* What is required: Read the listing below and copy out each line where the word "computer" occurs.

* Data supplied:
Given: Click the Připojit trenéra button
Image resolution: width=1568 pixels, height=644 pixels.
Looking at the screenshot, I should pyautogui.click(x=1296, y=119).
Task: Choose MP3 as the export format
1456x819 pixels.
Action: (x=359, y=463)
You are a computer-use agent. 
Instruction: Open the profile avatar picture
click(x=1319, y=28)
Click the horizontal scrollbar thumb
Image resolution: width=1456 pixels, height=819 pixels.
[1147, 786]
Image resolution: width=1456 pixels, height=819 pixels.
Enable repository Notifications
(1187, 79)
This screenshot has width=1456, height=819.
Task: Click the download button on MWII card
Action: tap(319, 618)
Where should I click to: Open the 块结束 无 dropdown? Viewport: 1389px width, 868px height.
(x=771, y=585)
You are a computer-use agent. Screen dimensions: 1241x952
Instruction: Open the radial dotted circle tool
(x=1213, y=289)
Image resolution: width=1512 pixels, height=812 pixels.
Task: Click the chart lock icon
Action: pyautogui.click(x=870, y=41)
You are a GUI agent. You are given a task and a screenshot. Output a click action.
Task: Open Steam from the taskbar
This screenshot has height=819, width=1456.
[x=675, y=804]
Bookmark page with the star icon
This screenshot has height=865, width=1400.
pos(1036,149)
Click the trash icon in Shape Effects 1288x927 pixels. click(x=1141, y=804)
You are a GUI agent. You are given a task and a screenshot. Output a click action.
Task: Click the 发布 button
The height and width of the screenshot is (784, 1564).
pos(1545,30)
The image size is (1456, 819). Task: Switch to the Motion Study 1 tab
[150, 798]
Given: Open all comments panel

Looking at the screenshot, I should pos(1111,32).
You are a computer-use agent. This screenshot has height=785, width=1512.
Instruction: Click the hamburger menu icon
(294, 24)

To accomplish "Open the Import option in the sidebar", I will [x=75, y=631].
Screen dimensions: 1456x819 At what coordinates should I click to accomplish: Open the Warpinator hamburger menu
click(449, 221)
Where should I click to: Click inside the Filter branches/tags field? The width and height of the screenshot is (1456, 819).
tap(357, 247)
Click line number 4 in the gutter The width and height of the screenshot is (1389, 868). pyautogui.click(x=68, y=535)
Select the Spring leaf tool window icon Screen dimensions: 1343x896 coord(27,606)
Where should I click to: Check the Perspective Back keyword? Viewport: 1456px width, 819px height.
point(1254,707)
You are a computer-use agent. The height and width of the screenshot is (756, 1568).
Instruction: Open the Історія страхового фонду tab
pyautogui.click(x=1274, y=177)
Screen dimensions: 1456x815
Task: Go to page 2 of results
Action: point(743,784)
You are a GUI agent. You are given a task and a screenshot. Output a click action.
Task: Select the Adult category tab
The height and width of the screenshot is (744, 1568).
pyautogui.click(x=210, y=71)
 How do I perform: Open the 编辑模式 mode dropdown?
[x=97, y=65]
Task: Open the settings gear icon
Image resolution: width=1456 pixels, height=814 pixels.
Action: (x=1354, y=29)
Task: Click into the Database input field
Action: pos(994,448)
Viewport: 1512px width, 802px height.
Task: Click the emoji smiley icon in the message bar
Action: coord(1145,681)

* Answer to this problem:
You are a computer-use agent. 
You are a computer-use agent. Screen dimensions: 1241x952
You are a computer-use agent. This screenshot has height=785, width=1512.
You are a computer-use agent. The height and width of the screenshot is (756, 1568).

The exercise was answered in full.